The more Animated figures get updated for Legacy, the more insulting the 2022 Bulkhead looks. I know (now) that that one wasn't technically an Animated figure, but Prime Bulkhead looked even less like that toy somehow than even the Animated did. But this figure takes even more cues from its source material than Prowl did. This isn't an Animated Optimus who's been G1-ized, this is just a new Animated Optimus.

Every chunky, angled line of this figure is a direct update of Derrick J. Wyatt's design. The only TFA Prime I had was the Deluxe Class two-pack, with appearances of the Voyager Class mold being limited to Motormaster and Toxitron, so technically this is a new toy for me no matter what. If you compare this to the actual cartoon model sheets you'll spot some differences (the elbows and legs should be thinner, the tires on his legs should sit lower, etc.), but it's all minor stuff that doesn't detract from the overall appearance. You could drop this figure into a 2008 collection and it wouldn't seem immediately out of place.

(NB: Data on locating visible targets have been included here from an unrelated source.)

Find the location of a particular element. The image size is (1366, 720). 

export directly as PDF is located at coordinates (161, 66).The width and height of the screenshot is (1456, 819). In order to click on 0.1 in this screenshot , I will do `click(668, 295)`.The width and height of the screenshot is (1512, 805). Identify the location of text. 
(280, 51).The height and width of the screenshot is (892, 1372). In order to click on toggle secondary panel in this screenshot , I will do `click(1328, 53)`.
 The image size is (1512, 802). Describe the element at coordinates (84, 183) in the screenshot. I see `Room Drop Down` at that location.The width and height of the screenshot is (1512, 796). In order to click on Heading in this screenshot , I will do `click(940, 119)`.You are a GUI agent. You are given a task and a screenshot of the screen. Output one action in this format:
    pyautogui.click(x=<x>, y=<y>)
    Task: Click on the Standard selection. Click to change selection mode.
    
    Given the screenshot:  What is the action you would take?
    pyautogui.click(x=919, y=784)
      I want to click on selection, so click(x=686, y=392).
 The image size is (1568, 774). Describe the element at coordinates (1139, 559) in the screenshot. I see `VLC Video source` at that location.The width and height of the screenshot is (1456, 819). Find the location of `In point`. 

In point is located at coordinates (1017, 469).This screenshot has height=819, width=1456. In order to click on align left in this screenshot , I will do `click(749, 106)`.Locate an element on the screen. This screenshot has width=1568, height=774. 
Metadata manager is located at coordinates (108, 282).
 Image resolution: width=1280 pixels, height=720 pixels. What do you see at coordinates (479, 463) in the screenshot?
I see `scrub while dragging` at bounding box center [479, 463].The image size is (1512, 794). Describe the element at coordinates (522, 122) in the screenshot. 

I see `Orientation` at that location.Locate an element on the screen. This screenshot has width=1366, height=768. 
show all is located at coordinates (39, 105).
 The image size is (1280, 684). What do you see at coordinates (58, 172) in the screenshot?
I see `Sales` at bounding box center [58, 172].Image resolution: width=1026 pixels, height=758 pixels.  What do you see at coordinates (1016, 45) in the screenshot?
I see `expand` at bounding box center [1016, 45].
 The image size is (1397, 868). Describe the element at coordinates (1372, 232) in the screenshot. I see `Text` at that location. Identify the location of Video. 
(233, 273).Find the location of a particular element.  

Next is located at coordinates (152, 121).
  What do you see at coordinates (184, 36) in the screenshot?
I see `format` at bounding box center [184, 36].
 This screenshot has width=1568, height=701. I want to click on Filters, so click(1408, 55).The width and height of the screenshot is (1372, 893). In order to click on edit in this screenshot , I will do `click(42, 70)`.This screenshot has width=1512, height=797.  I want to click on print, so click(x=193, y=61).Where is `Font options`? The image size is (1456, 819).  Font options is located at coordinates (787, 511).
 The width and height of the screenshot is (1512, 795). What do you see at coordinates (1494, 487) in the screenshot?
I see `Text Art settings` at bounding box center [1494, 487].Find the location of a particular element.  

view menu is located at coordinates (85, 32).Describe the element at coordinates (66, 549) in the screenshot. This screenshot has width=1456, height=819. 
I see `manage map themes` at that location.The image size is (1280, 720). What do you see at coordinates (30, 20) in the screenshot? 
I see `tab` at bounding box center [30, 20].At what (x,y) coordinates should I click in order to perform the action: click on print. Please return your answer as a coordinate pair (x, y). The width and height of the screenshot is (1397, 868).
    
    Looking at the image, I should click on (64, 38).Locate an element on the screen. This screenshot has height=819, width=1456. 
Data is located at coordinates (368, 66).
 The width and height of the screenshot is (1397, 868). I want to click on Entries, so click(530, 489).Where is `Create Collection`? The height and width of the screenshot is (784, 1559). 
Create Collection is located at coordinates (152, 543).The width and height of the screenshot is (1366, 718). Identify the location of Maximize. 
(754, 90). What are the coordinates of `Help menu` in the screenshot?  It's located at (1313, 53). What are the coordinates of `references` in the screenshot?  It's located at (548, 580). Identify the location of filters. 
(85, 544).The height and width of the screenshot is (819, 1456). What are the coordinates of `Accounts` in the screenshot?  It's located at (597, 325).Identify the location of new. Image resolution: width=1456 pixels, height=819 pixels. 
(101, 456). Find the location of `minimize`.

Prime is armed with his big axe, with its translucent blue energon blade emitting from the silver tech and red head. There's a hole in the back where you could plug in a flame effect if one had been iuncluded, and the handle can extend for double-handed poses. It's a tight fit - not in the hands, in the handle itself. There's enough friction to make sure it won't fall out to its full length when you don't want it to. The toy moves at the neck, shoulders, biceps, elbows, wrists, waist, hips, thighs, knees, and ankles. The wrists are balljoints, which is nice, but the ankles only tilt to the sides, not forward or back, and the swivel joints at the shoulders and waist pop out of place any time you try to turn them. Which is especially a problem since you have to use them to change him into a truck.

To convert him, fold the feet down, crack the outside of the shins open and fold them up around the upper legs, open the forearms to tuck the hands away, turn the arms over (put the arms back on after they fall out), fold them up, tip his ribs out to the sides, swivel the waist around (put the legs back on after they fall off), click the arms in place, fold the back plate up over the top, push the front windows into place, and raise the legs to the back.

The vehicle mode is just as Animated-influenced as the robot: the giant cab, the odd grey bumper sticking out the front, all that. The way the robot's feet fold up over the rear of the truck is really not good, like it was the absolute last thing they thought about at the end of the design process. The lights on top (remember, Optimus got this altmode from a future fire truck, not a future tractor trailer) are packaged separately and need to be plugged onto the roof. The axe can technically be stored in this mode, but it just lays horizontally across the back of the truck, so it looks pretty stupid there.

If the goal of the various "Legacy" lines was to make all these disparate characters look like they were all from the same universe, Animated Optimus Prime fails that test: he's just too blatantly "Animated" to look like he's sharing a universe with, say, Scourge. But if you want an Animated Prime, he's a surprisingly great stand-in that won't cost you secondary market prices.